Appellant requested the following charge:"You are instructed that if you believe from the evidence that the Defendant, James Jackson, obtained the check number 620, if he did, in good faith, believing that there was a debtor-creditor relationship existing between the owner and one Margarita Rodriguez, then you will acquit the Defendant, James Jackson and say by your verdict, not guilty, or if you *227 have a reasonable doubt thereof, you will acquit the Defendant."
Although appellant's requested charge was not drafted in the language of Sec. 8.02, we find it was sufficient to constitute a request for a defensive charge to which he was entitled. Appellant obtained the money through proper procedure for distribution of school funds. The State's theory of culpability was that the representations made by appellant in requesting payment for Mrs. Rodriguez were deceptive, and that appellant intended to obtain the money for himself, not for Mrs. Rodriguez. Appellant's position was that he was acting on her behalf, not for himself. Thus, appellant's belief about whether Mrs. Rodriguez was entitled to reimbursement and whether he was acting on her behalf was a key issue in the case. A reasonable belief on appellant's part that she was entitled to reimbursement and that he was acting on her behalf in requesting it would have negated the culpability essential to the State's case. The jury should have been charged on the issue.
The State argues appellant's position is based on the misperception that he was on trial for theft from Mrs.

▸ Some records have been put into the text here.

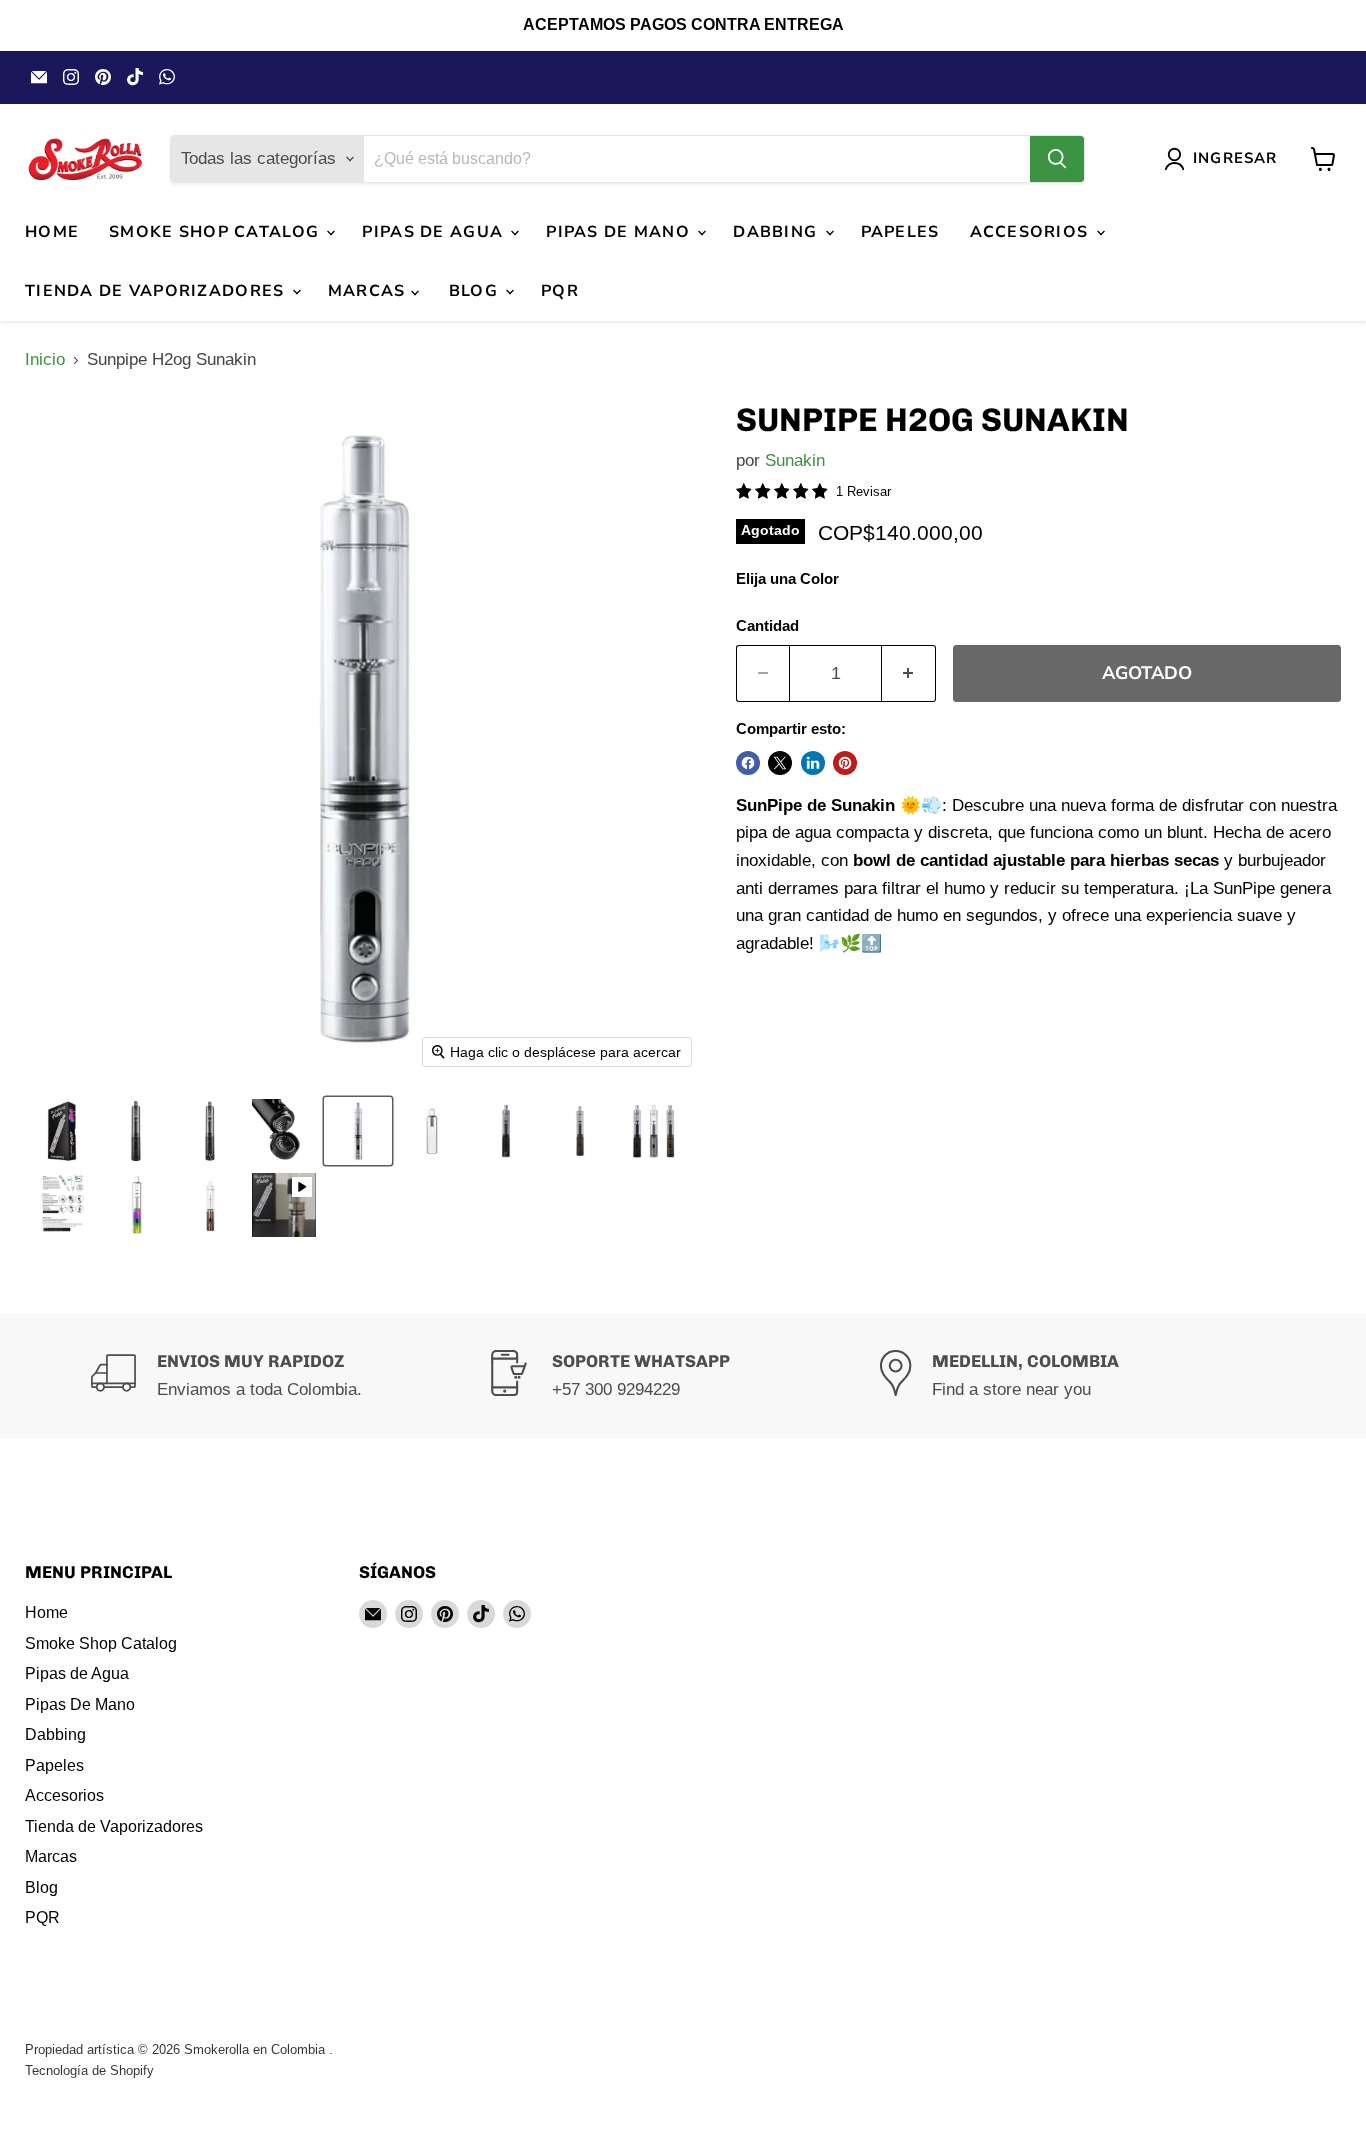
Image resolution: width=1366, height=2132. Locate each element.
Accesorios (1032, 232)
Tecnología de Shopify (89, 2070)
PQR (560, 291)
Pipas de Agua (435, 232)
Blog (476, 291)
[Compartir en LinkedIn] (813, 763)
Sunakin (795, 460)
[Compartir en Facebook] (748, 763)
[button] (62, 1131)
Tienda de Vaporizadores (157, 291)
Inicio (45, 359)
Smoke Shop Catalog (216, 232)
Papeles (900, 232)
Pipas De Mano (620, 232)
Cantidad (767, 626)
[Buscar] (1057, 159)
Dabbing (777, 232)
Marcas (369, 291)
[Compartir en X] (780, 763)
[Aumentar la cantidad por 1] (909, 673)
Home (52, 232)
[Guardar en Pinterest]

Rodriguez. Although this is a flaw in the sufficiency of the evidence issues discussed above, it has not infected this issue. The defense goes directly to the beliefs on which appellant acted when he secured issuance of the check. The State also asserts, "If I think the bank owes John Doe some money and if I steal money from the bank in the name of John Doe, I'm still a thief." This case is not parallel. If he thought the bank owed John Doe money and he filed a request for payment of that debt, and the bank honored the request, he would not be a thief. The defense of Sec. 8.02, supra, would protect his acts committed under the reasonably formed mistaken belief.
Finally, the State submits that a charge on the defensive issue is merely a denial of an element of the State's case. This ignores the rule that a defendant is entitled to submission of every defensive issue raised by the evidence. Montgomery v. State, 588 S.W.2d 950 (Tex.Cr.App.1979). To hold as requested by the State would be to strike Sec. 8.02 from the Penal Code. By its terms that section involves a mistaken belief that negates the culpability. Appellant was entitled to submission of the defensive issue.
The judgment is reversed and the cause remanded.